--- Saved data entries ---
■ ■ ■ ■ ■ ■ ■

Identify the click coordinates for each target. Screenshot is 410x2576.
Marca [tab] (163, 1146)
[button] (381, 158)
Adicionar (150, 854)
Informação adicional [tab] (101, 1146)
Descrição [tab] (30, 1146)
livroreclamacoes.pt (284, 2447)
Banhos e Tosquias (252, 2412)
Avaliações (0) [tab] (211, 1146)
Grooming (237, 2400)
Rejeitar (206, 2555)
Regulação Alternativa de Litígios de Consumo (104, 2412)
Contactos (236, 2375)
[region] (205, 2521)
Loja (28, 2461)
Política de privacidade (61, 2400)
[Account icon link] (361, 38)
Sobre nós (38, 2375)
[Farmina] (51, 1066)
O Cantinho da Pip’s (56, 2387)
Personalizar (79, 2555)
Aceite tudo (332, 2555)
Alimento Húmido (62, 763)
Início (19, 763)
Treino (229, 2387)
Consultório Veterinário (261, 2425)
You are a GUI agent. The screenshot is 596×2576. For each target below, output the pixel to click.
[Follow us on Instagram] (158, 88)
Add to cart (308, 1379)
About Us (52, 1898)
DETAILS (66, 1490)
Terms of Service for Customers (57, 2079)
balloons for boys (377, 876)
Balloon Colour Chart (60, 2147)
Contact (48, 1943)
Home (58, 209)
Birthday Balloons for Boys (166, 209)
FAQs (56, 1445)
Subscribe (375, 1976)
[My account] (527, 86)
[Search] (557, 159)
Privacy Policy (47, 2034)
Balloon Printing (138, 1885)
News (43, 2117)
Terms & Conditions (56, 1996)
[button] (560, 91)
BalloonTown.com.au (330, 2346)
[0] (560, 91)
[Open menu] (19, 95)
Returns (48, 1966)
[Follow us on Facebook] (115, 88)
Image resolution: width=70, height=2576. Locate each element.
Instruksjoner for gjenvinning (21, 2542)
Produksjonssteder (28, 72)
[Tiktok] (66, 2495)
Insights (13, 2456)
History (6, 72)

■ ■ ■ ■ ■ ■ ■

--- Aim of the task ---
If a line of the data above contains "target", copy it out.

--- Answer to this exercise ---
Identify the click coordinates for each target. Screenshot is 410x2576.
You are a GUI agent. The screenshot is 596×2576. For each target below, output the pixel to click.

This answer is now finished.